# 3D Background Tank



## LarryMoeCurly (Feb 19, 2003)

For those who were keeping up with my post here in the 3D background installed. 3weeks later and over 50 hours into the project I'm having trouble making final decisions on things like gravel color. I'm trying to keep it natural looking so if you have any ideas or like things they way they are speak up. I'd really like to hear you input.









Thanks guys

I'm thinking this one is first is too light,and doesn't look real natural.


----------



## LarryMoeCurly (Feb 19, 2003)

and this one look too dark. Although I'm learning to like this one more each day.
Any ideas, I'm all out of them ??????


----------



## o snap its eric (Feb 19, 2003)

i like the second one the best. How did you make the 3-d background? Im intrested in making it. But did it take 50hrs?


----------



## LarryMoeCurly (Feb 19, 2003)

Thanks for the input. I bought the background from Pangeashop.com. 50 hours easily for total installation (Start to finish). Made holding tank for my fish. cut the background into 3 pieces and rejoin them inside of tank, hollow out a rock for powerhead placement, search Home Depot for things I could use for drains and output for my powerhead jet. I posted the process I went though in the aquarium section, have a look you might enjoy it if you plan to do one yourself.


----------



## SpAzZy (Mar 30, 2004)

they are extremely nice backgrounds and







to those of you that have it.. it is sweet as hell









but it is way too much money for me. i thought about getting styrofoam and creating my own but some of them take up a lot of space and i've only got 18" of width right now (120g). maybe when i get a bigger tank i'll give it a try.


----------



## Gordeez (Sep 21, 2003)

Thats fuccing amazing man!
Tank looks Good
I presonally prefer the First Gravel.


----------



## Atlanta Braves Baby! (Mar 12, 2003)

Second imo. Looks SWEET!









Did you have your project added to the DIY section here on Pfury? If not contact Judazzz if you would like to have it added.


----------



## jan (Apr 24, 2004)

Wow....very impressive fish ánd background.


----------



## LOON (Jan 30, 2004)

That background was well worth the effort you put in. I prefer the 2nd one.


----------



## Xenon (Nov 15, 2002)

Second one, hands down. Just look at the shine on the piraya with the darker gravel!


----------



## MR.FREEZ (Jan 26, 2004)

yes sir, the second one really does bring out them colors, id stick with it


----------



## Natt King Shoal (Aug 7, 2004)

Take the lighting option that is "too light" and wrap a couple of small sections of your flourescent tube in tin foil until the brightness is satisfactory. I have done this on mine. Tin foil does not melt or cause any fire hazards and no tape is required.

#### Data supplied:
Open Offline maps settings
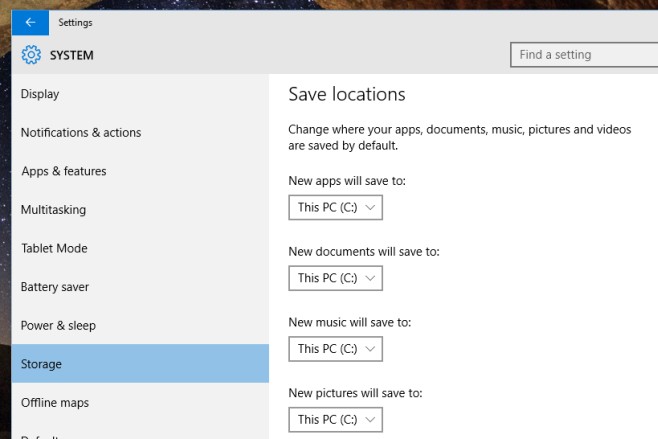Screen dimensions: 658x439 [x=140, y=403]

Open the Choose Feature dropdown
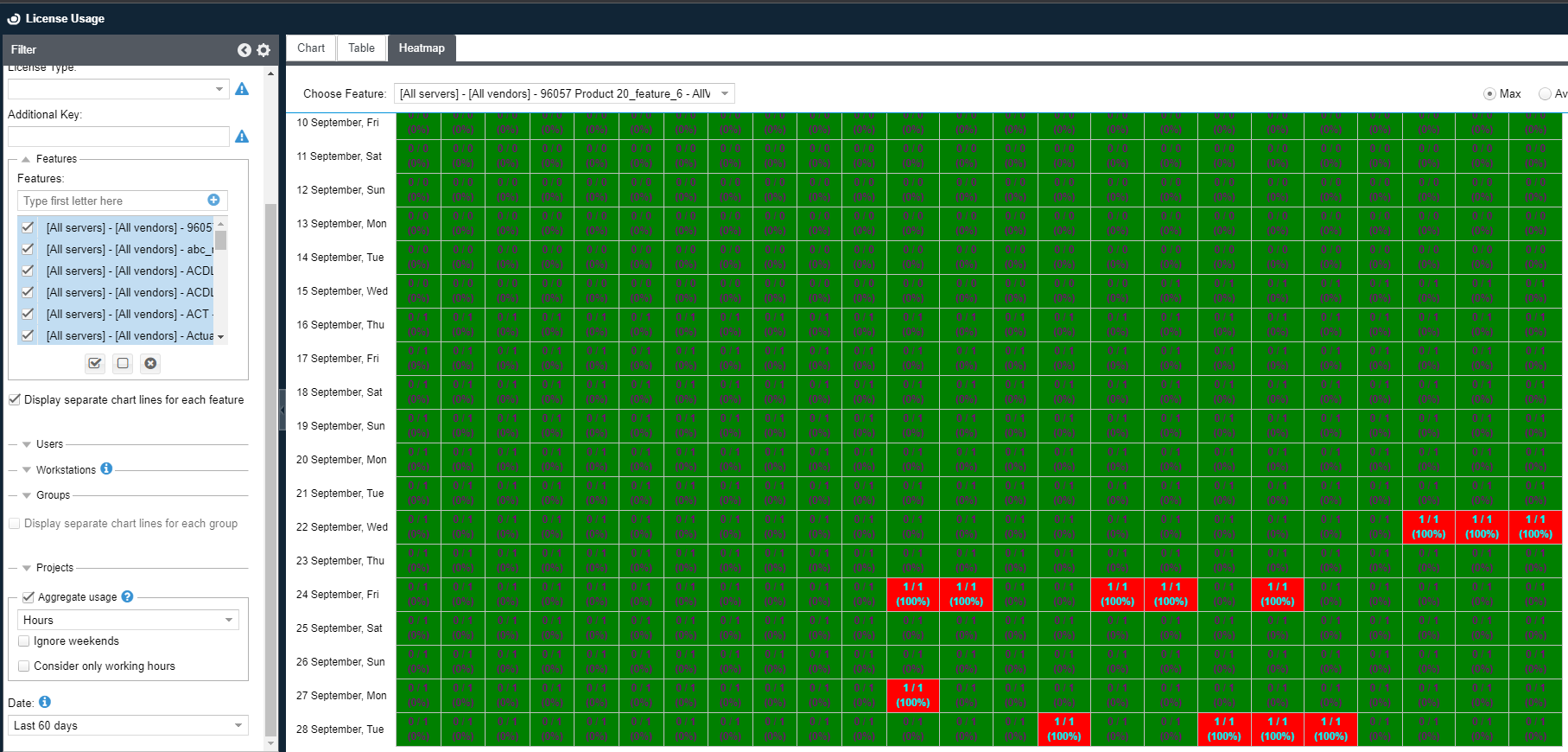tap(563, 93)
---
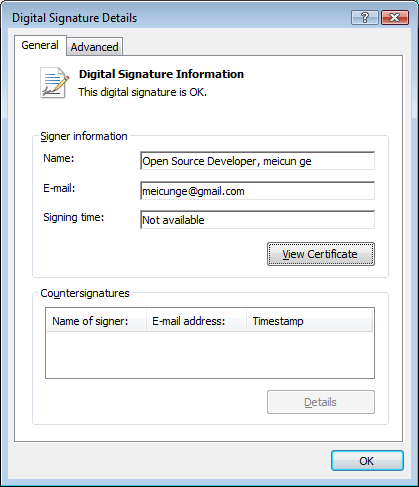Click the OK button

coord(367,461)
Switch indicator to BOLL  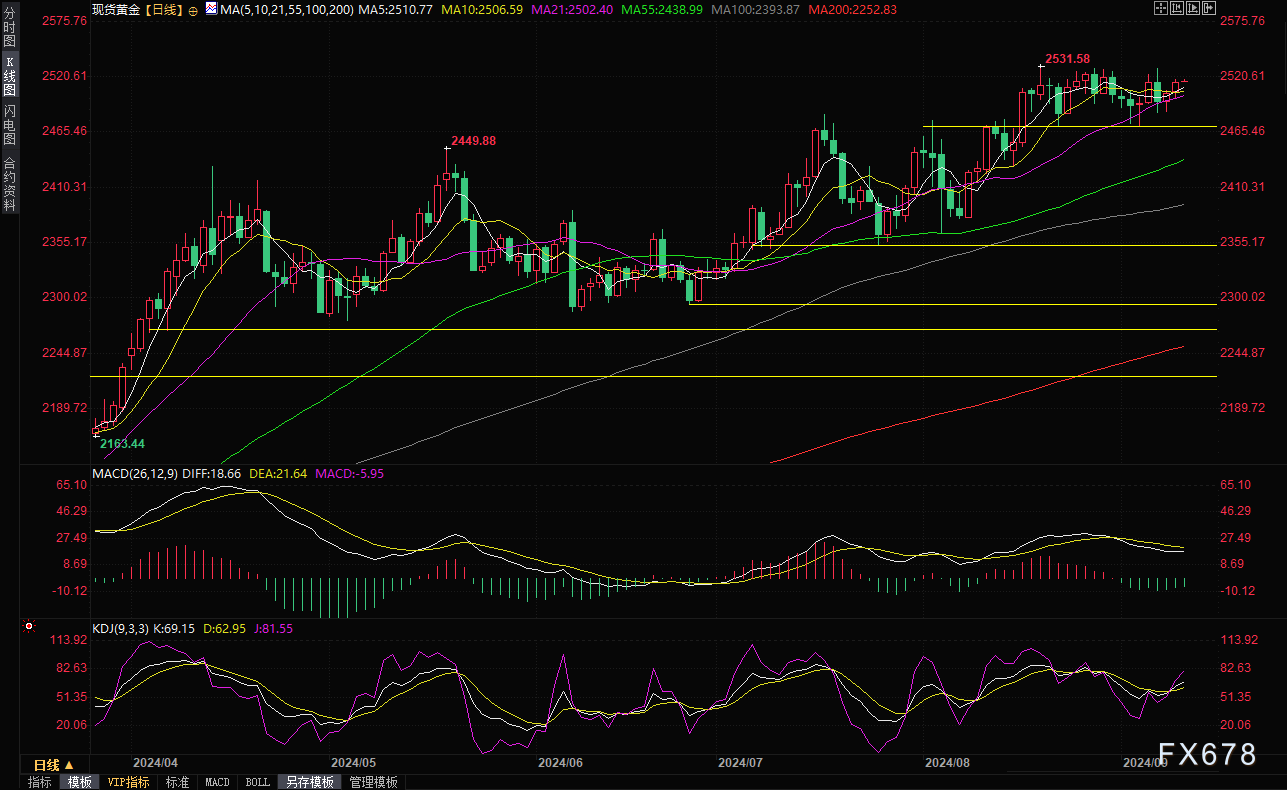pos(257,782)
==
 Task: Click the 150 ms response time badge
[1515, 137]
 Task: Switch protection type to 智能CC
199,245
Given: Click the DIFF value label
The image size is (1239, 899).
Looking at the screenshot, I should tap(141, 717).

#### Task requirements:
From the thread on the 3D background tank, extract word for word the passage that begins at "but it is way" and stops after "(Sep 21, 2003)". The material has no connection to the thread on the 3D background tank.

#### Full solution:
but it is way too much money for me. i thought about getting styrofoam and creating my own but some of them take up a lot of space and i've only got 18" of width right now (120g). maybe when i get a bigger tank i'll give it a try.


----------



## Gordeez (Sep 21, 2003)